“Albert, no!” Sikes cried out. He was terrified that the youthful Newcomer was going to rip his head off.

  Albert snapped Sikes’s head around, quickly and efficiently and with a large measure of self-confidence. Sikes let out a compressed shriek of “Niiiiaaagh!”

  He waited for pain to rip through every pore of his body. His skin would doubtless feel as if it were being flayed off. Every nerve ending was . . .

  Was . . .

  Nothing.

  To Sikes’s astonishment, there was nothing. Well, not quite. There was something. But it was nowhere on a par with what he had been feeling before.

  Albert took a step back. “How’s that?” he asked, his open hands still poised at either side of Sikes’s face.

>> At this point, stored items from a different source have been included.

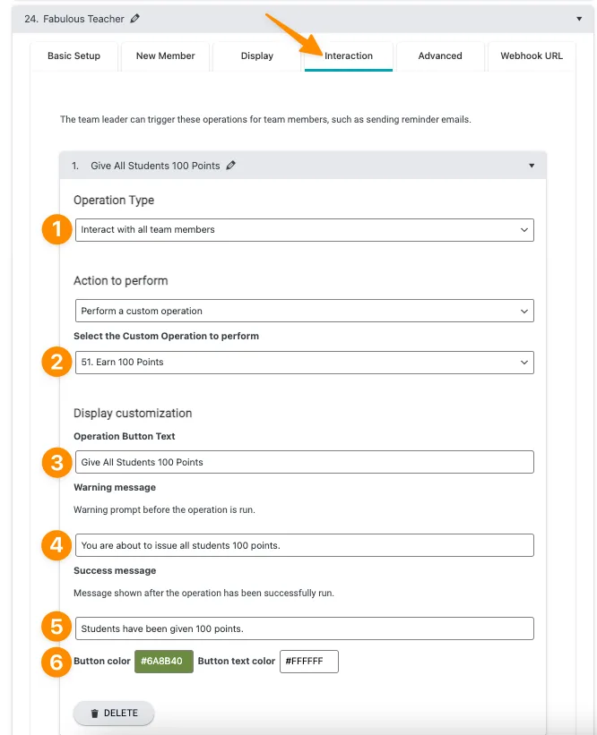Open the Operation Type dropdown
This screenshot has height=735, width=597.
click(304, 230)
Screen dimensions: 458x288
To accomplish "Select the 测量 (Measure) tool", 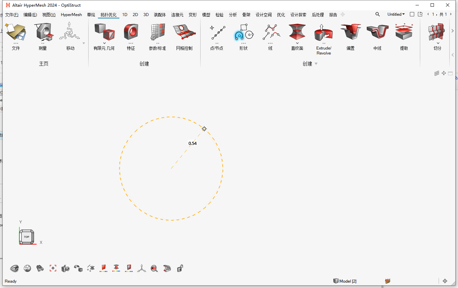I will tap(43, 35).
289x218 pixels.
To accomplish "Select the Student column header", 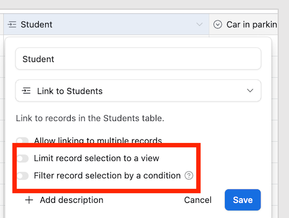I will pyautogui.click(x=106, y=24).
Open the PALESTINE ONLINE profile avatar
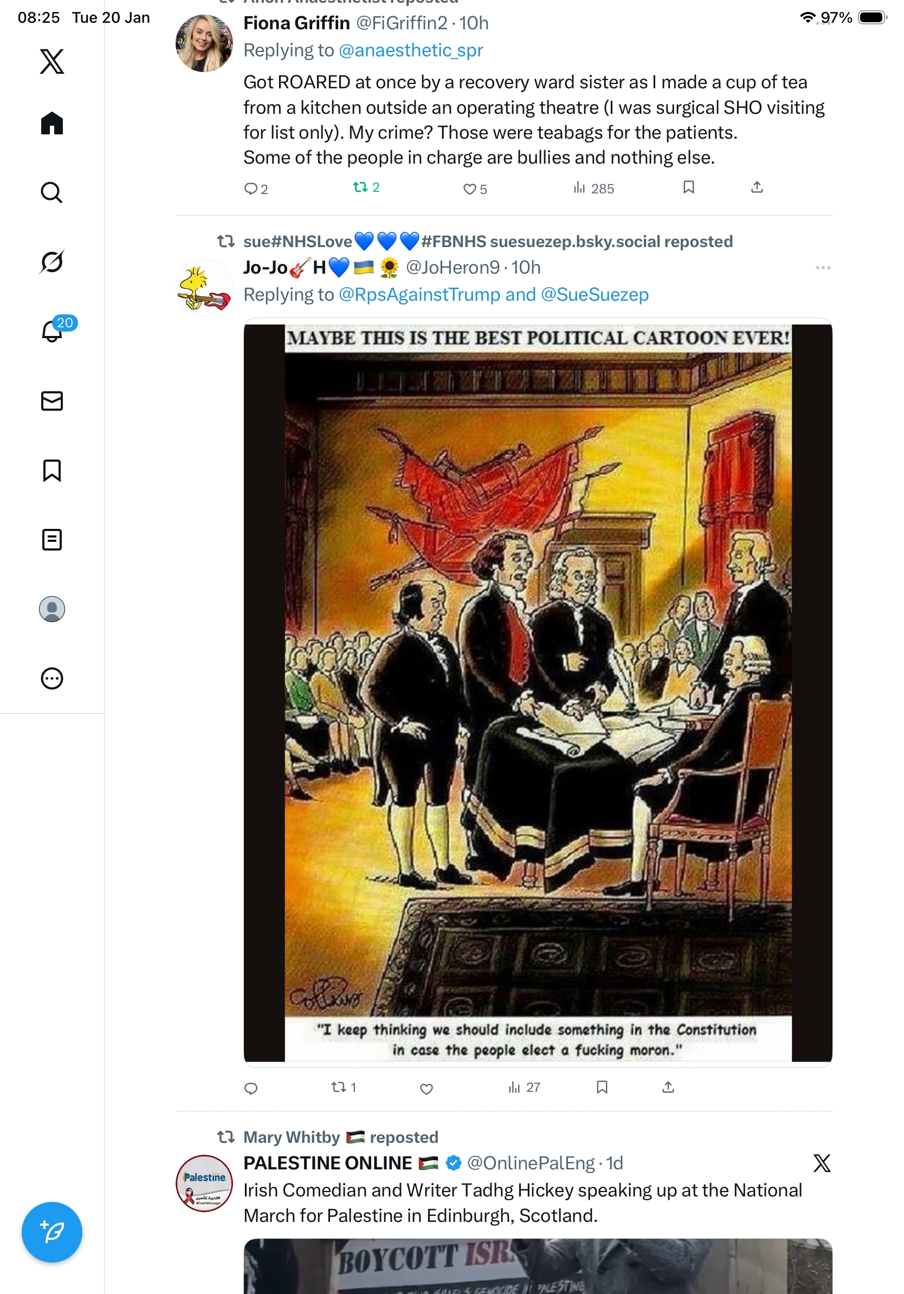This screenshot has height=1294, width=904. point(204,1183)
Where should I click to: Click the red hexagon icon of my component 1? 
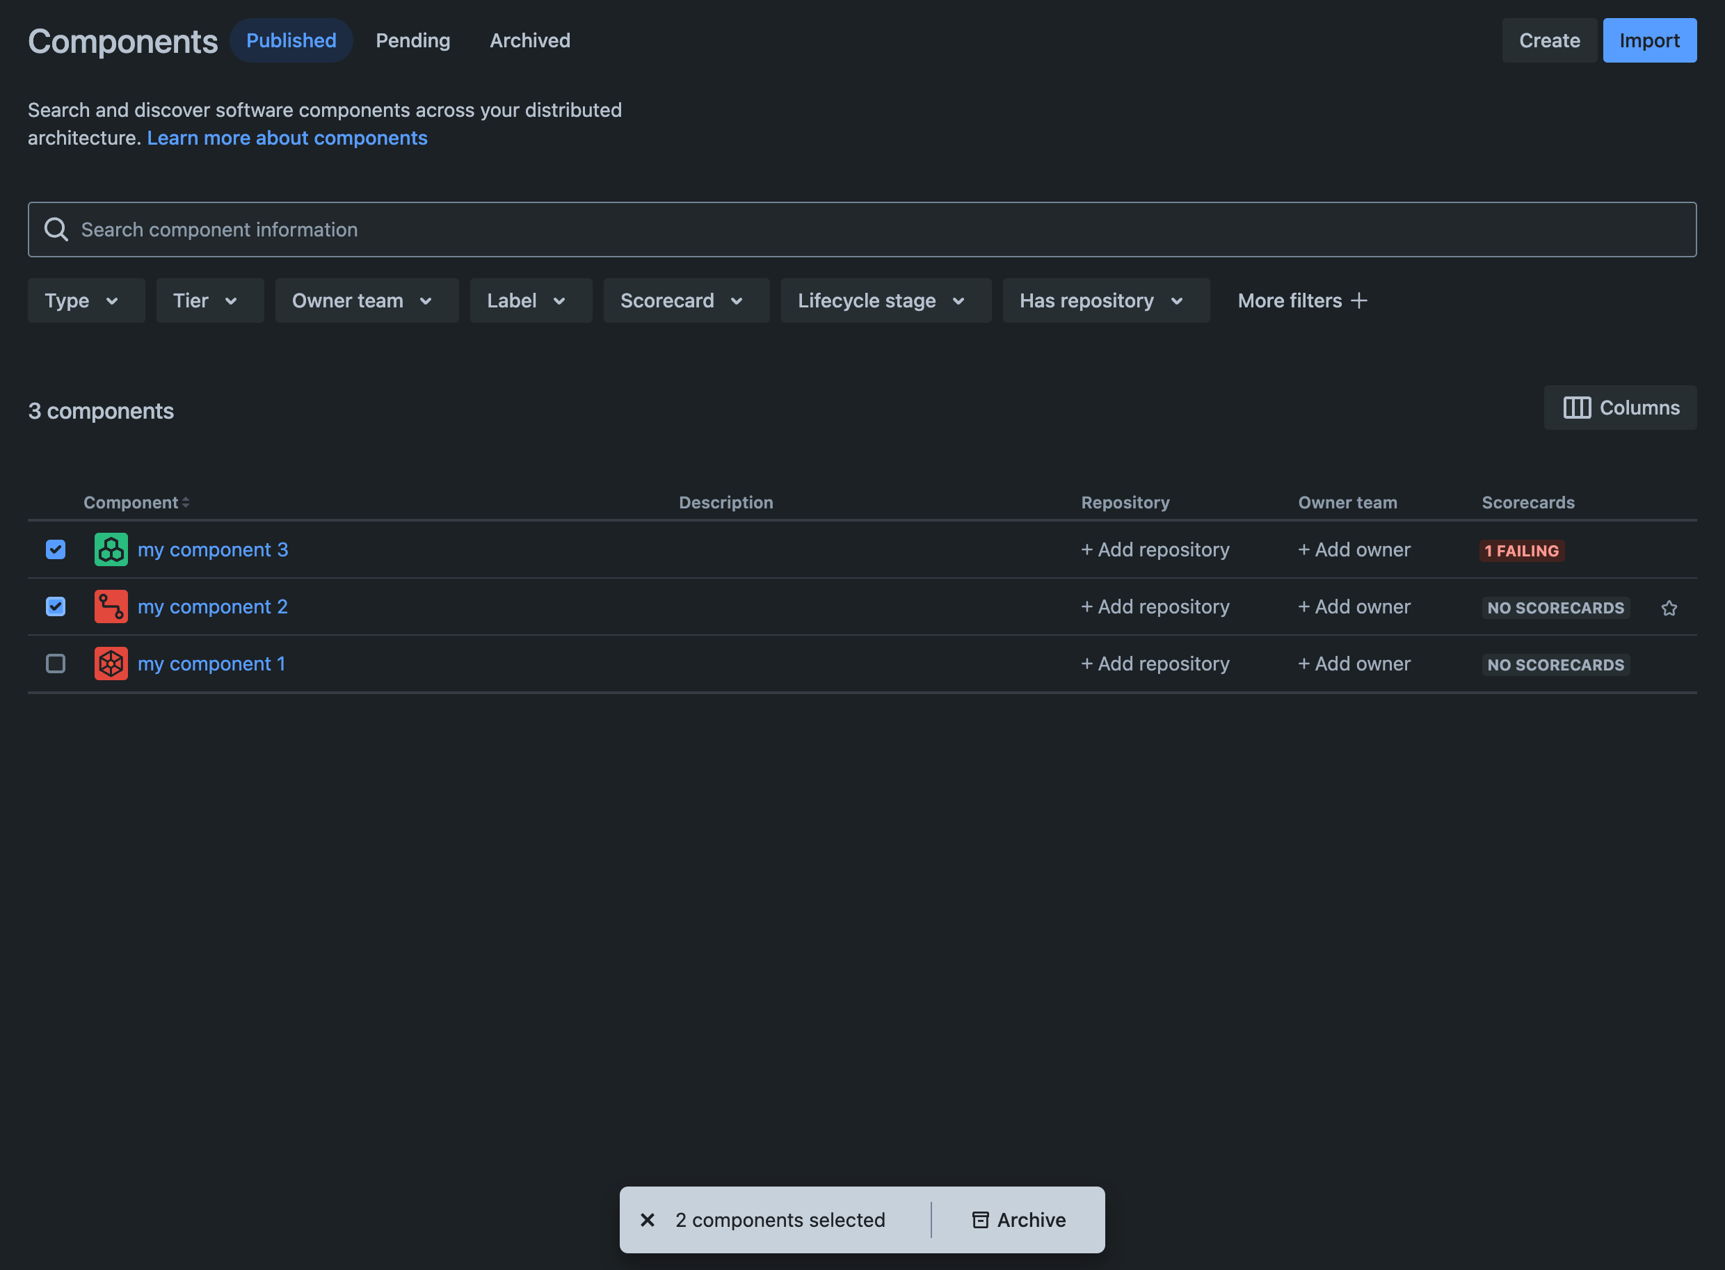(x=111, y=663)
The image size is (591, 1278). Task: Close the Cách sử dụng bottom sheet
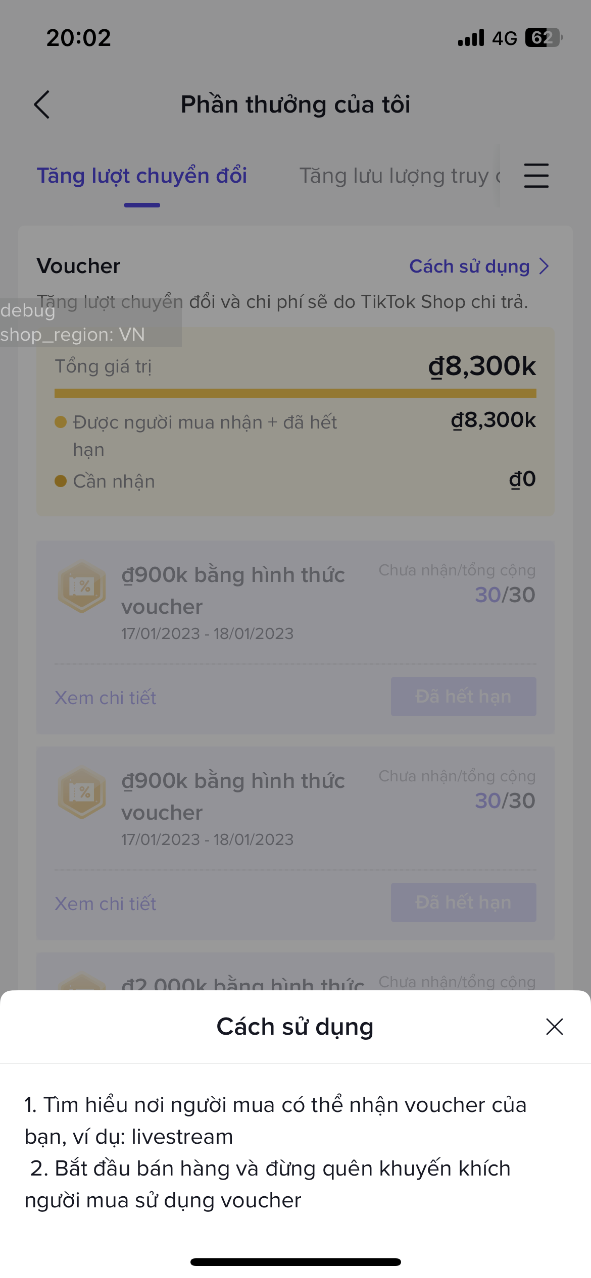point(554,1027)
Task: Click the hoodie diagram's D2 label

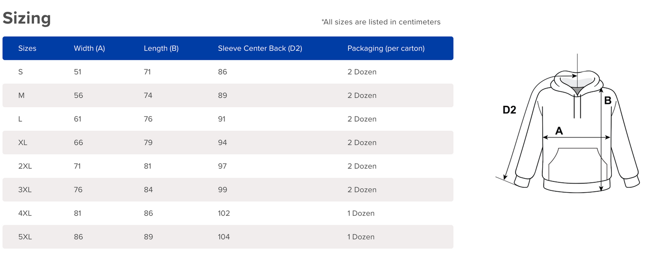Action: click(509, 109)
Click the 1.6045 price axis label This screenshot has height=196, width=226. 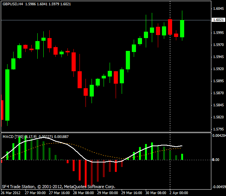(218, 8)
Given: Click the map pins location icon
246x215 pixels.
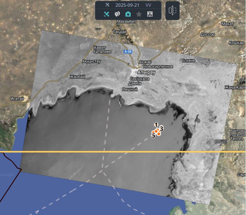Looking at the screenshot, I should tap(117, 14).
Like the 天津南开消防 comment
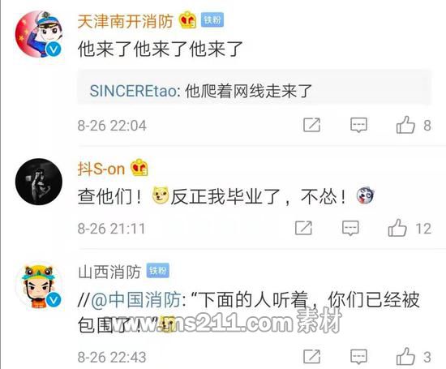Image resolution: width=446 pixels, height=369 pixels. 405,125
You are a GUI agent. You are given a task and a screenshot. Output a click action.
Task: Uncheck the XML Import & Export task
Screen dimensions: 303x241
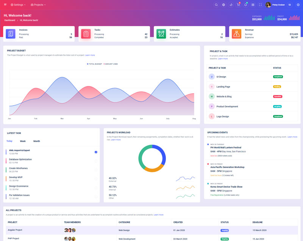coord(96,152)
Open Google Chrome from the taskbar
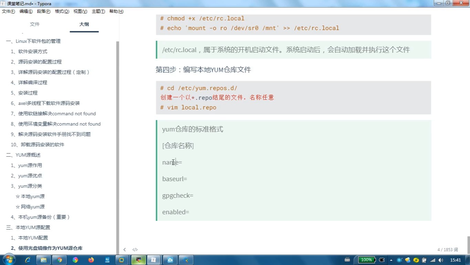The image size is (470, 265). click(60, 260)
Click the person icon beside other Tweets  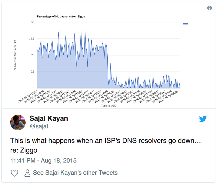point(27,173)
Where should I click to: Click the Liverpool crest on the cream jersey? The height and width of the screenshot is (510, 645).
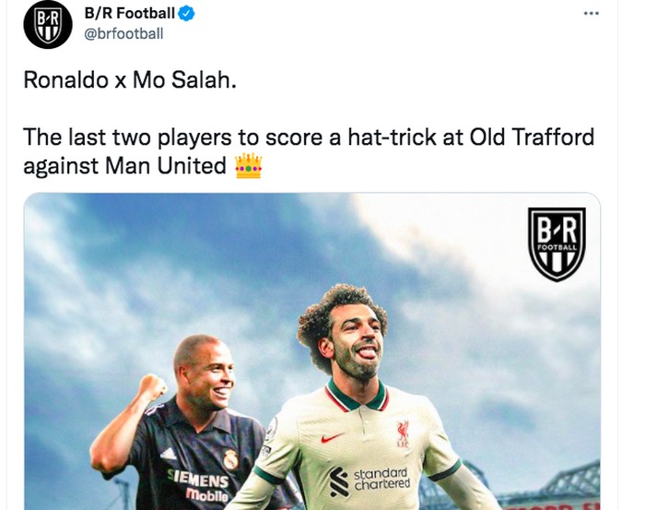[403, 433]
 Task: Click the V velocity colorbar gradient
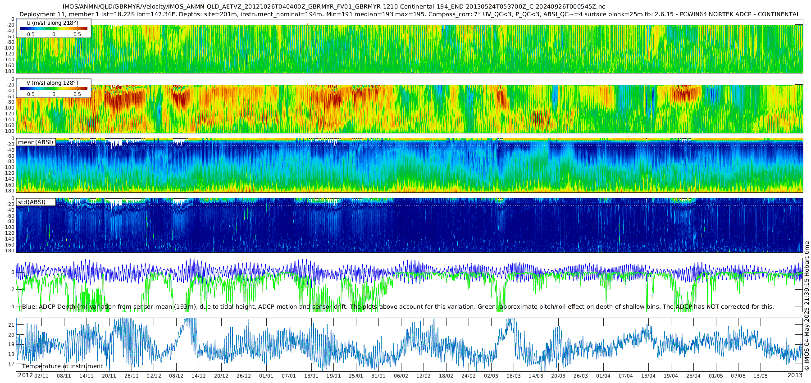pos(54,89)
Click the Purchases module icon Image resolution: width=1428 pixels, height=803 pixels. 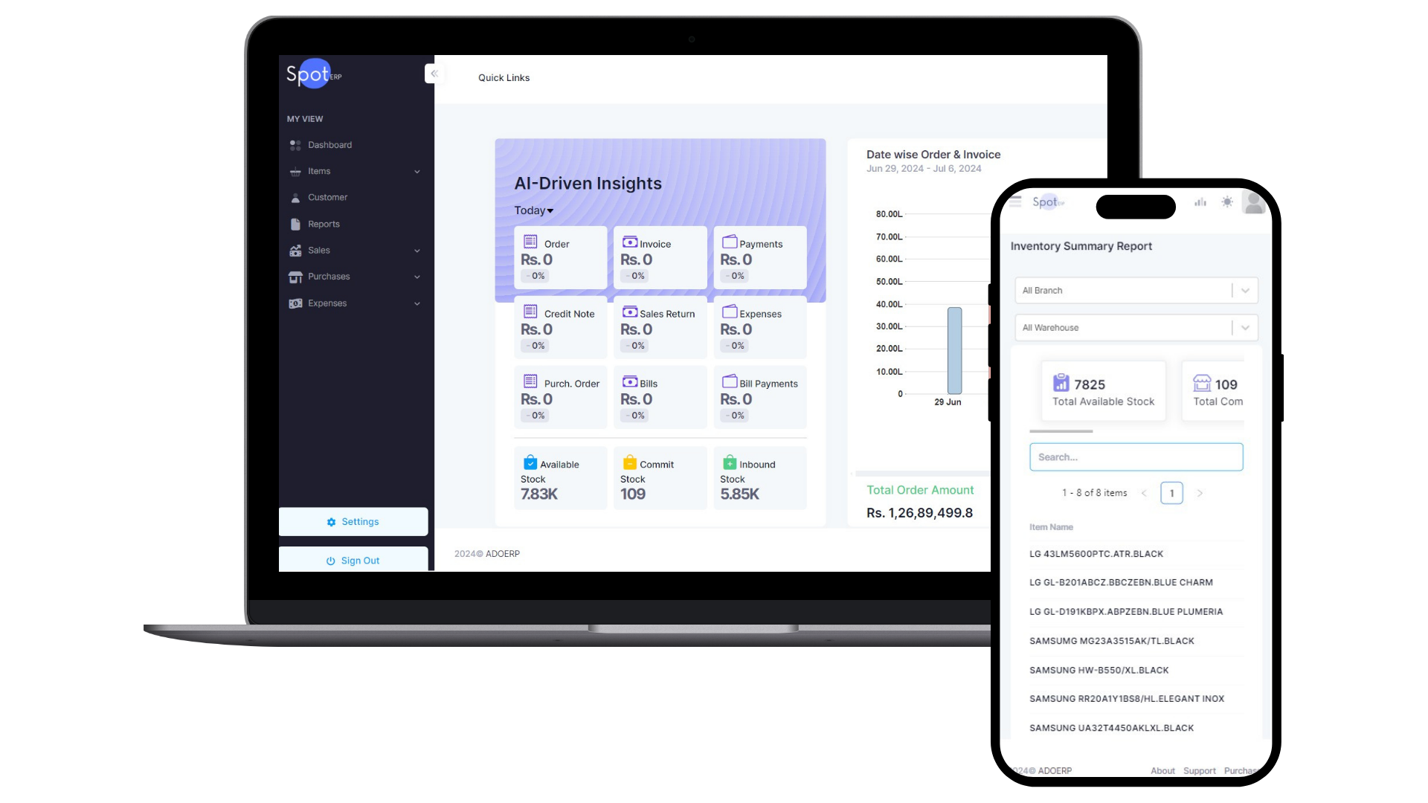click(295, 277)
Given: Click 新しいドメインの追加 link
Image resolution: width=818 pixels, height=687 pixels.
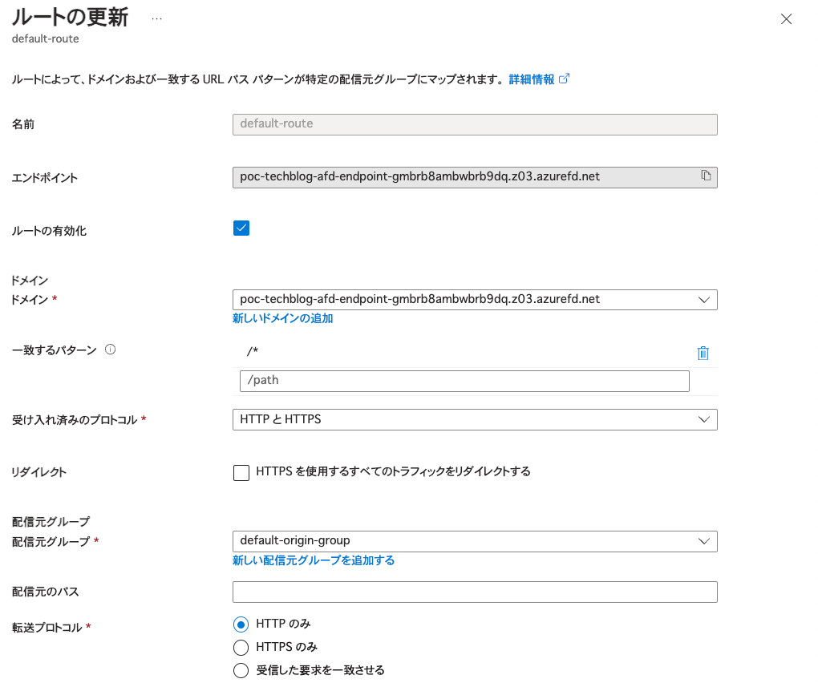Looking at the screenshot, I should [x=282, y=318].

For a moment it seemed to Sikes as if Albert was preparing for the possibility that Sikes’s head might roll off its shoulders.

  Slowly he brought his head in a circle. “Better,” he admitted, and then quickly amended, “It’s still sore, but I can move it.”

  As if delivering a public service message, Albert said sagely, “Sexual ignorance is a very dangerous thing.”

  “So is making comments like that around someone who’s armed,” said Sikes. “Remember, Albert, I do have a gun.”

  “Yes, Matt, I think we all remember that,” George said pointedly.

  Sikes glared at him.

  May wisely took that moment to take the conversation in an entirely different direction. “George,” she said, “Albert and I want to have a child.”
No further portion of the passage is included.